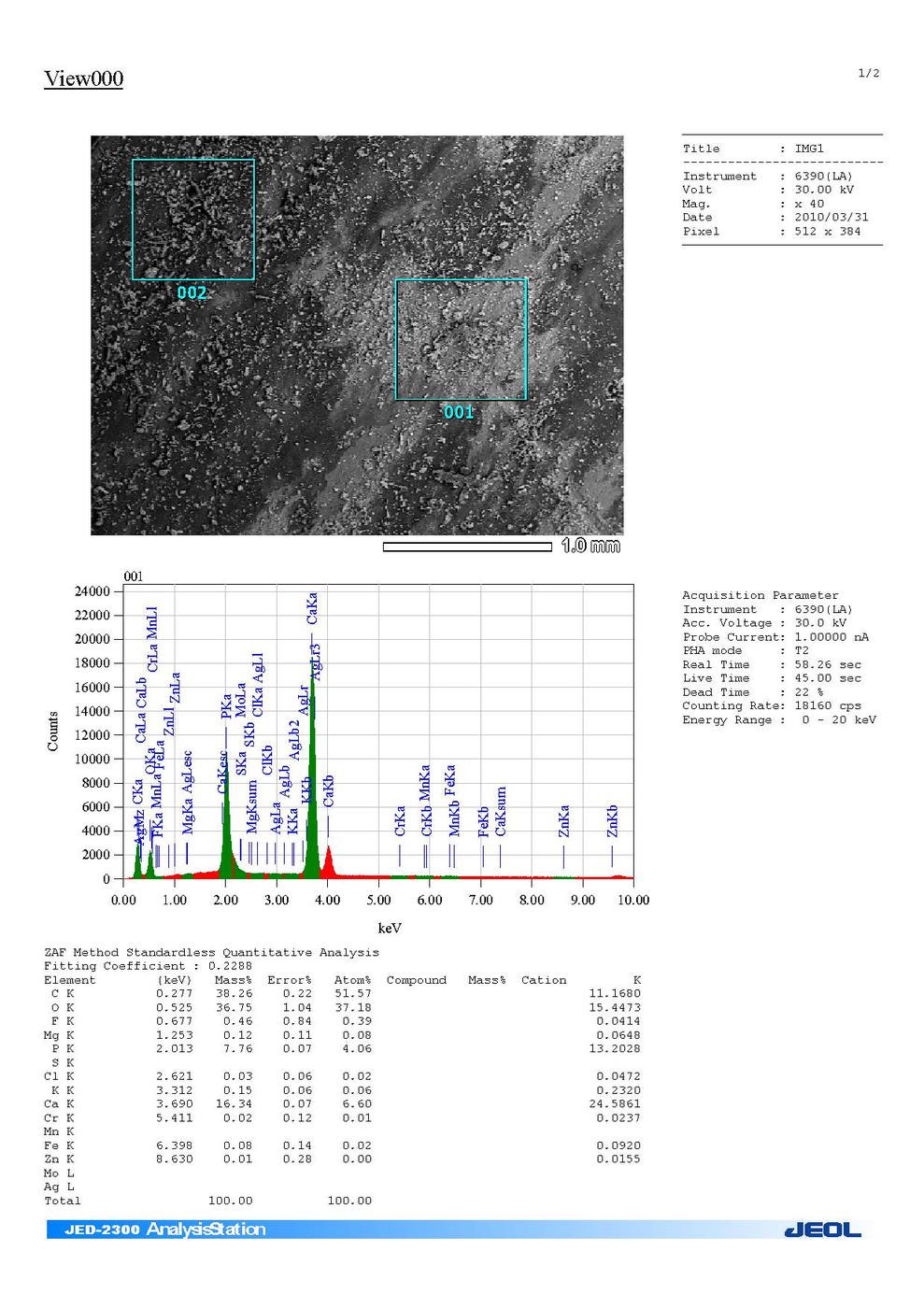Click the page indicator 1/2
Screen dimensions: 924x1308
point(868,73)
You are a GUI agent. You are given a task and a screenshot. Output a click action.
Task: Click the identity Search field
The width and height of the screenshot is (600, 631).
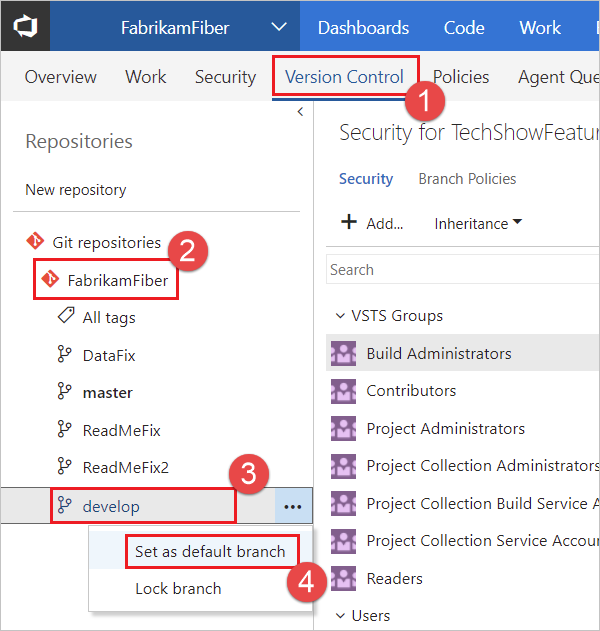click(x=462, y=270)
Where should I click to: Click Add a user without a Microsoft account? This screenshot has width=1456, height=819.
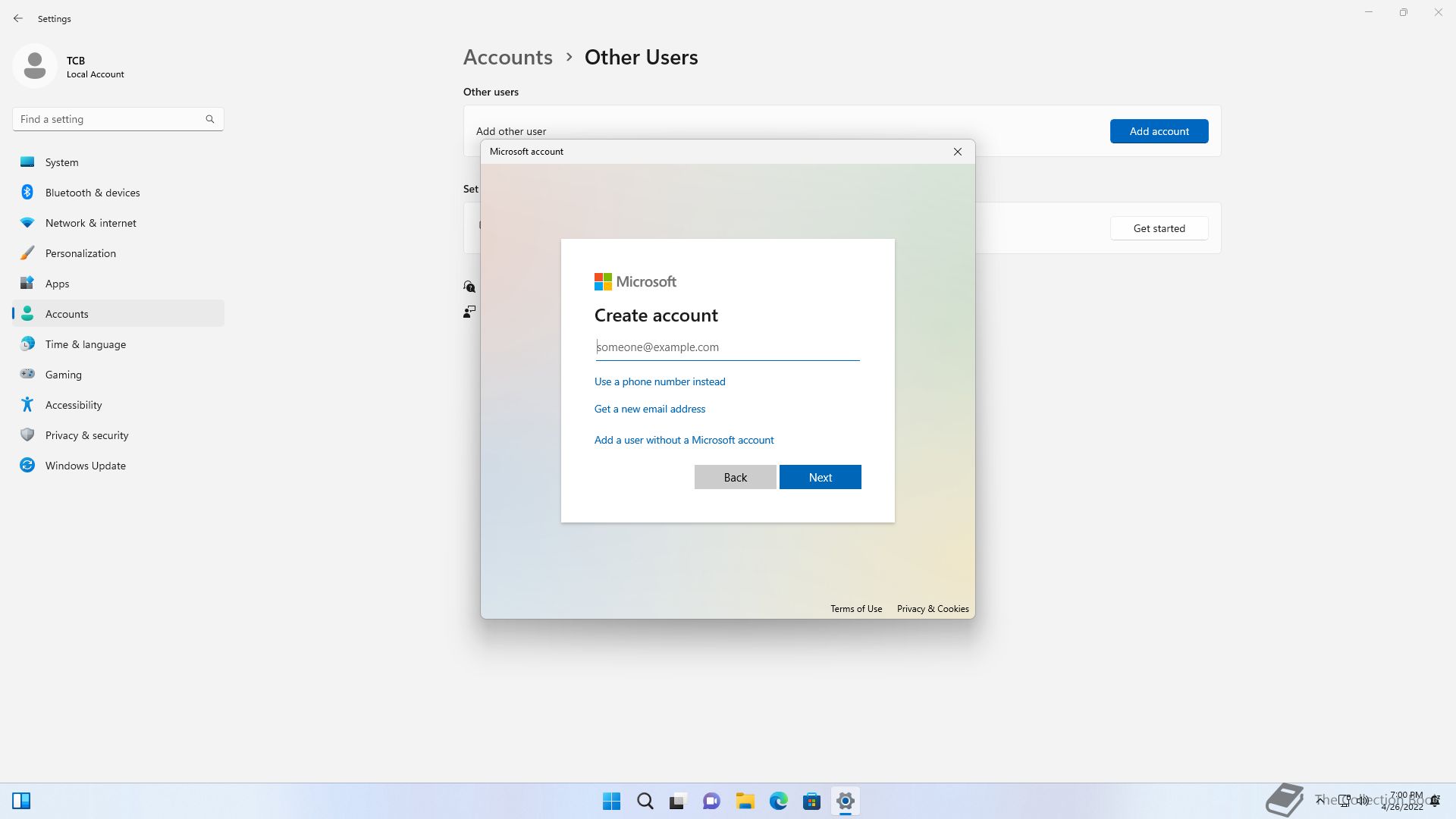683,440
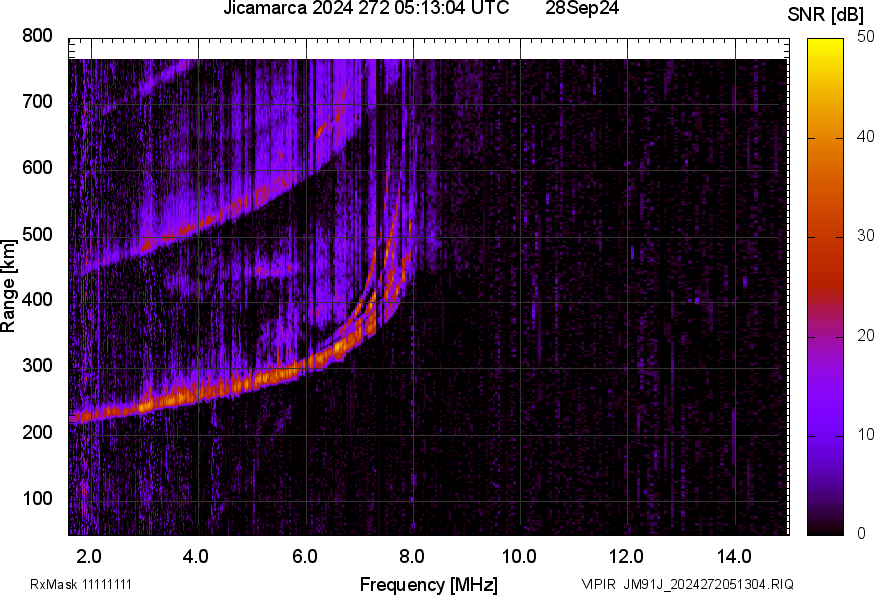Click the Jicamarca timestamp title text

373,9
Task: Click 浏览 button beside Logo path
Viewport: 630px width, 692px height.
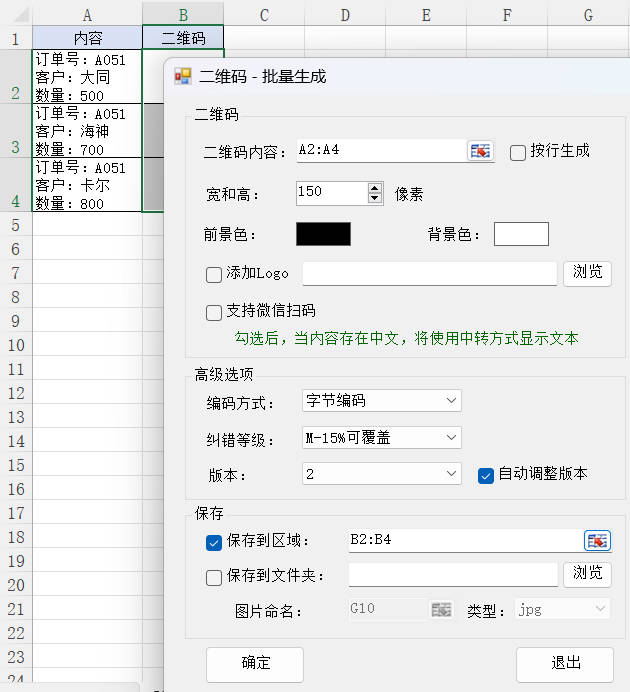Action: (588, 273)
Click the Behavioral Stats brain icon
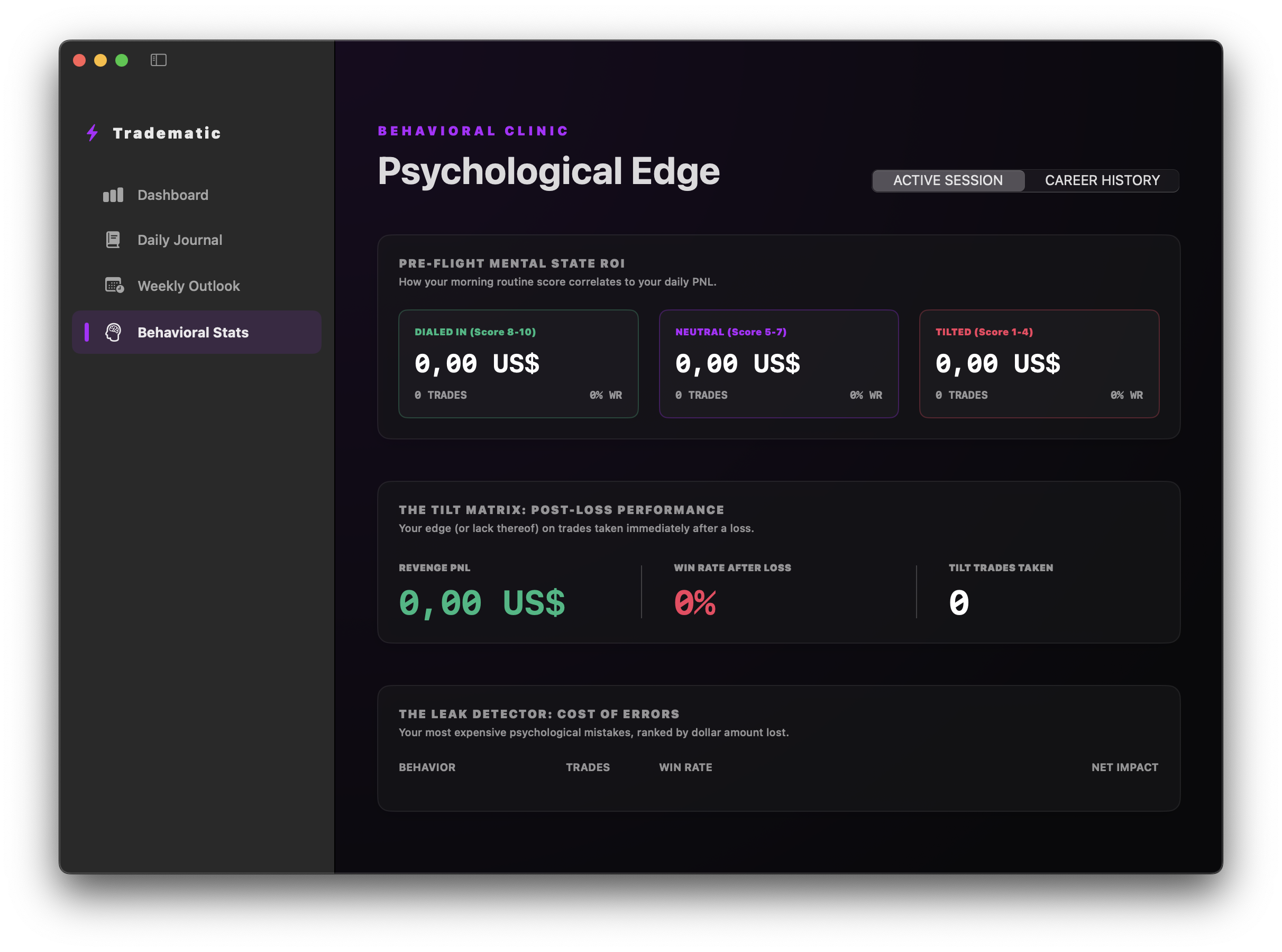1282x952 pixels. coord(114,332)
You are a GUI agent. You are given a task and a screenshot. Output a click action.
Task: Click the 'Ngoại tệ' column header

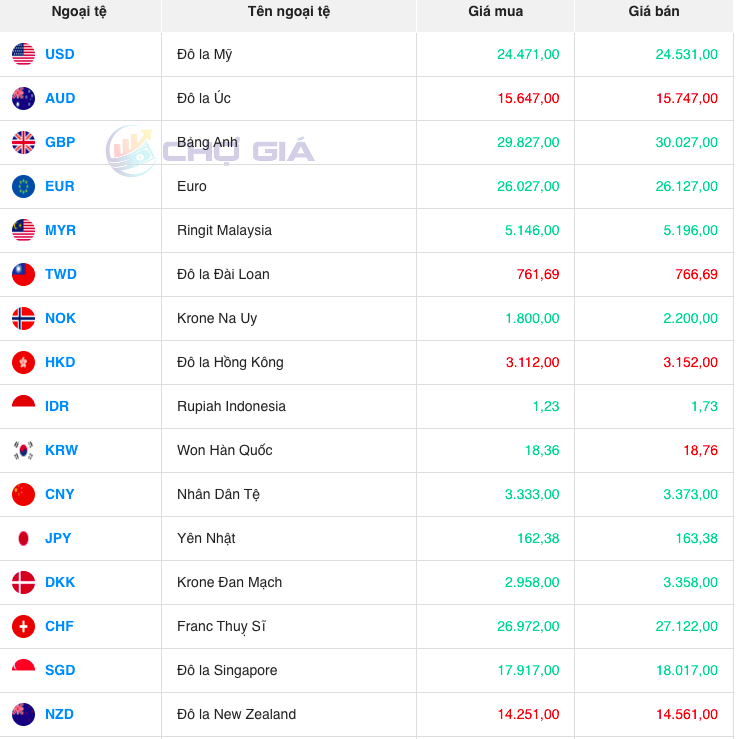tap(79, 12)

[Task description]:
Please rewrite all of the material above, replacing every "screenshot" with "screen capture" and keeping everything else the same. Leave the pictures out.

[Exercise solution]:
Click the page indicator 1/2
Screen dimensions: 924x1308
point(868,73)
You are a GUI agent. You are given a task and a screen capture. Output a click action.
Task: Click the identity Search field
The width and height of the screen capture is (600, 631).
click(x=462, y=270)
Where should I click to: Click Add a user without a Microsoft account? This screen capture has width=1456, height=819.
683,440
Click the Jicamarca timestamp title text

373,9
Task: Click 浏览 button beside Logo path
Viewport: 630px width, 692px height.
Action: (588, 273)
Click the Behavioral Stats brain icon
1282x952 pixels. coord(114,332)
You are a GUI agent. You are given a task and a screen capture. Output a click action.
Task: Click the 'Ngoại tệ' column header

tap(79, 12)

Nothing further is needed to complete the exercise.